Exercise goal: Go over the records and copy every line with the string "section".

Data for the task:
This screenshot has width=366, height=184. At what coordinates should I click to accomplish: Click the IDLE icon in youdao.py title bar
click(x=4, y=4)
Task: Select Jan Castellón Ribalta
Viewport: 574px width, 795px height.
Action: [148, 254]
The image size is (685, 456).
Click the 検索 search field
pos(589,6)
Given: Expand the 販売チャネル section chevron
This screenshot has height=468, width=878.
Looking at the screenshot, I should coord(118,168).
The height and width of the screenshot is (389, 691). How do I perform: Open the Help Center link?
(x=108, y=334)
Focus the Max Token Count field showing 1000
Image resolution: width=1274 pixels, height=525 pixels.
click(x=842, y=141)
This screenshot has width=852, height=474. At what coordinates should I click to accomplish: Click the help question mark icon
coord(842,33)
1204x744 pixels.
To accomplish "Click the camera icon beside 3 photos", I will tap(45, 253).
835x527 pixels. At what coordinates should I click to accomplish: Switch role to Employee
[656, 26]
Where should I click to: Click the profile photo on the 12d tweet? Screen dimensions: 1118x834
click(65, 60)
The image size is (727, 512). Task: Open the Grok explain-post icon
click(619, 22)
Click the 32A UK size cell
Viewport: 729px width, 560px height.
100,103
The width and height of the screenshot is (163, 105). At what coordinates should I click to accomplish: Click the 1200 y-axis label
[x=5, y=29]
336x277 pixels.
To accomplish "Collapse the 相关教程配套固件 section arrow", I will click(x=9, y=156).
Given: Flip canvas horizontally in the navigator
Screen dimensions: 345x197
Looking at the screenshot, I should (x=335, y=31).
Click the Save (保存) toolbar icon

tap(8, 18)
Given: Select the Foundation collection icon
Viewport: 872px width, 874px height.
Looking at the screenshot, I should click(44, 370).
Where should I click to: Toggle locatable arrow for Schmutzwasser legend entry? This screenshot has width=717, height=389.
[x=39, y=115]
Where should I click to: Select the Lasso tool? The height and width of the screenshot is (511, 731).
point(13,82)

Result of this exercise:
Given: Expand the 販売チャネル section chevron
To accomplish "Collapse the 相关教程配套固件 section arrow", I will click(x=9, y=156).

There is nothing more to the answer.